The movie wasn’t as fantastic as I’d hoped, after all, this is John Carpenter’s return to horror, and Sam Raimi set the bar high with his return; ‘Drag Me To Hell.’ The film is, however, better than a lot of reviews would have you believe. It’s tense; it shows a very intelligent young, all female cast and, a very strong lead in Amber Heard. It’s not as scary as I’d hoped, and the film becomes more of a thriller with a few, very mild horror scenes. The vengeful ghost is quite creepy, and jumps out when you least expect it. The most harrowing thing to watch is how the patients are treated on the ward, in 1966 Doctors had very little understanding of psychiatric illness, and although some scenes are shocking, I feel Carpenter could have made a lot more of this very real threat.

Of course, no-one believes Kristen’s very calmly put story about a ghost killing the girls as they go missing one by one, as she puts the clues together, and tries to get help. This makes for some thrilling escape attempts by Kristen.
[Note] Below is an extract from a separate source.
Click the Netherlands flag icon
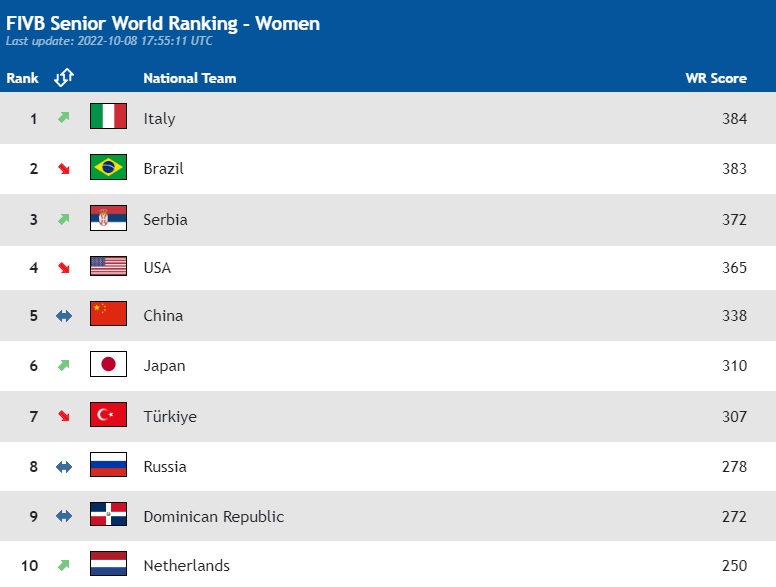(x=108, y=564)
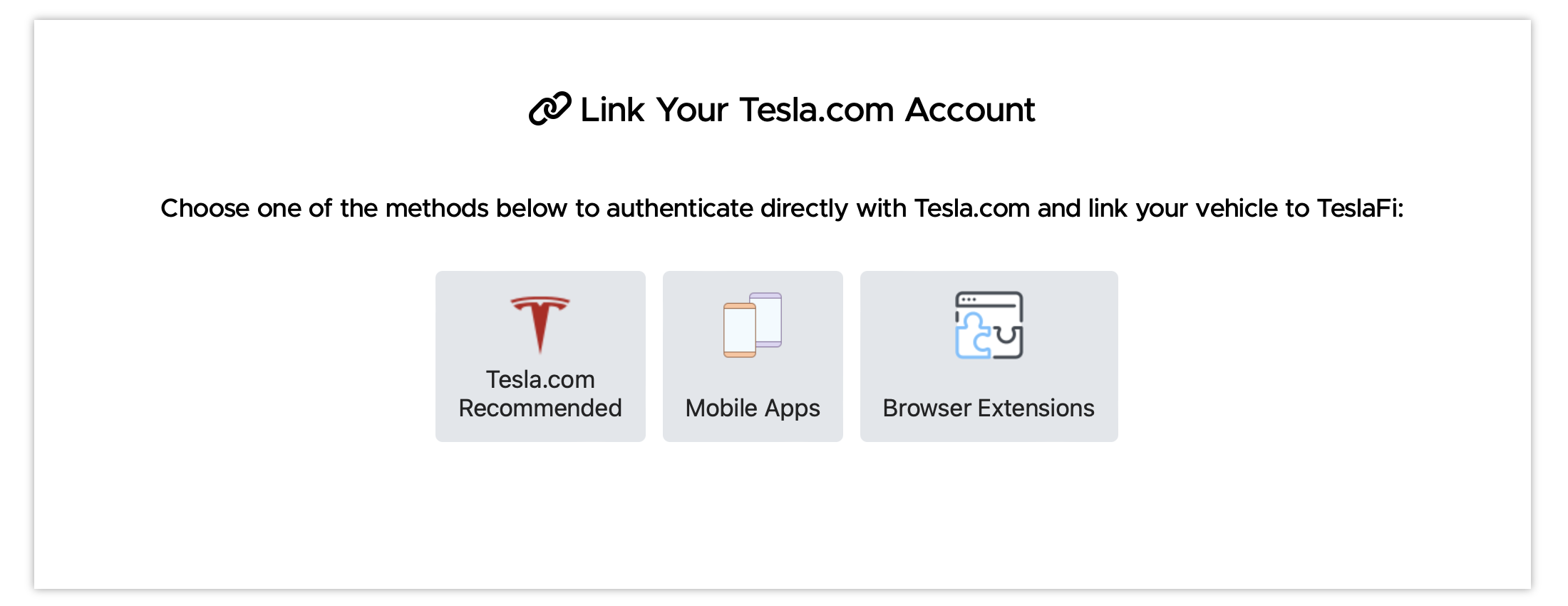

The film is by no means original, which is a shame, however, it’s a good, fun scary movie to watch for people who don’t like blood and gore, but like a solid, character driven ghost story. Amber Heard is superb as Kristen in the leading role and commands the audience’s attention. She is shown as intelligent, problem solving and self reliant. Something we rarely see in horror lately. What I liked about this movie was how all the women presented in the film are shown as tough and intelligent, apart from a few mentally unstable ones; who are still very strong characters though, regardless. It was good to see an all female cast which wasn’t full of stereotypes, but girls who were willing to help each other to survive.
Another difference in this horror is that the killer is also female, another rarity in the genre. In some ways, like the all female cast, the film is brilliant, in others, it’s predictable; either way, it’s a fun watch.

Written by Michael and Shawn Rasmusse, I feel they could have delivered a much stronger ending for the film and kept the pace more horrific than mysterious. The score provided also by Carpenter is spookily effective, and he gets the tone of the music just right. The setting of the hospital is brilliant for a horror movie and makes the tension of the film all the better. Carpenter sticks to the confines of the hospital, eschewing a grand effort of style to build a rudimentary mystery, more of a whodunit than an all out horror. It’s a good effort from the filmmaker, going back to his ’Halloween’ style of filming, and it’s a solidly built picture, satisfactorily photographed and edited. Not as strong as Carpenters other greats, but a good comeback attempt.

The best thing about this movie is by far Amber Heard’s performance as Kristen. She commands attention from the viewer, right from the start till the end. Carpenter puts in a good story, and keeps the suspense and guessing games high. The movie is a must watch for fans of the director or actress, or the genre.